Too many devs of that era made their games painfully hard towards the end because they knew that it was the ideal way to make the player replay them (die & retry was a game philosophy that felt cheap most of the time since it was more about pure memorization than having skillful reflexes so that even a not too bad player couldn't beat a level because of traps that had no clues whatsoever).
Yet was heavily criticized because you couldn't pick up or jump on the other players like in New Super Mario Bros Wii/U which was the basis of competition.
Wonders with the weird crown that makes the camera focus on a player is really not the best idea in the game.
Also it should've had a solo time attack mode.
Please stop with the meme about SoulBorne being hardcore, they're not. They have old school elements but they have too many modern game design to be truly retro.
You cannot game over in this game and you can simply farm souls if you want.
No.
only reason Retro sonic games had lives was to pad out the games length artificially. even the Origins cut that out for the most part since there wasn't really any point to them.

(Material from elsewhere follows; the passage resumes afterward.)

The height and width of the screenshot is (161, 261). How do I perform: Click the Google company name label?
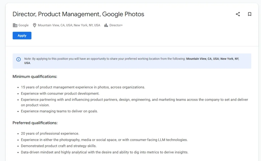click(23, 25)
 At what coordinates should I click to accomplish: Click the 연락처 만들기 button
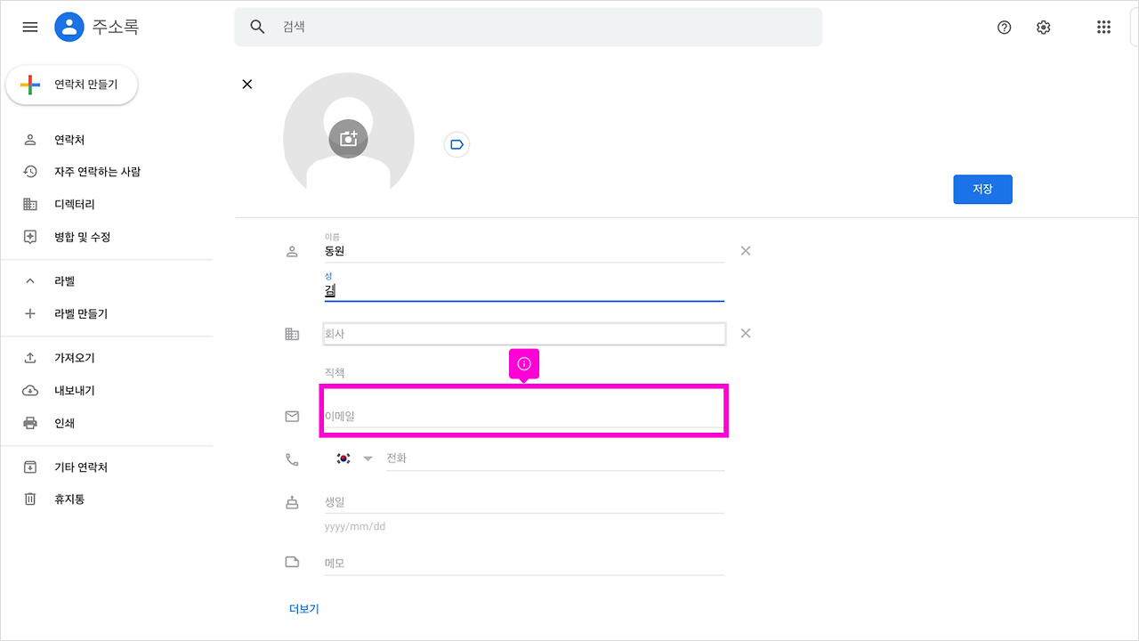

Even better: Sonic 1 and 2 were quite easily trivialized if you played the Special Stages solely to get all 50 rings so you get a Continue that basically gave you three more lives easily.
Sonic Advance does not make you restart the level from Act 1 like in 3&K?
Anyway, even Mario games starting from World became much more lenient.
The Wii version of Sonic Unleashed had a very interesting idea for a lives system, however. Instead of gaining extra lives as you play through the levels, you'll find permanent 1-ups from the bonus areas that unlock with enough Sun and Moon medals. Exiting, resetting or beating a stage, as well as a Game Over, simply resets your lives counter to what it was at the start of the level. I could actually see this system be used in future games that decide to adopt the old school tradition of limited lives.
I am find with Advance giving you a level select from any point of the game because it gives the possibility of a challenge while allowing newbies to restart only the Zone and not the game.
Unleashed SD having these "perma-lives" was actually quite a good idea but when I played it for the first time I didn't take care so I got issues with the later levels (especially with the Werehog when platforming gives you 0 drop-shadows).
People can say what they want about Unwiished but they cannot deny how good the Gaia Temples actually were (despite being the only 3D hubs but then again I don't care that much about them because I wanna speak to the NPC to get to the next main level, not having to do a mini platforming section or farming medals to do that).
In a way it's like how Smash 4 and Ultimate's Classic Mode gives you 3 lives per levels and you need to manage them instead of having the choice to have 5 instead of 3 (why?) while also having to not lose them all to get to the secret bosses.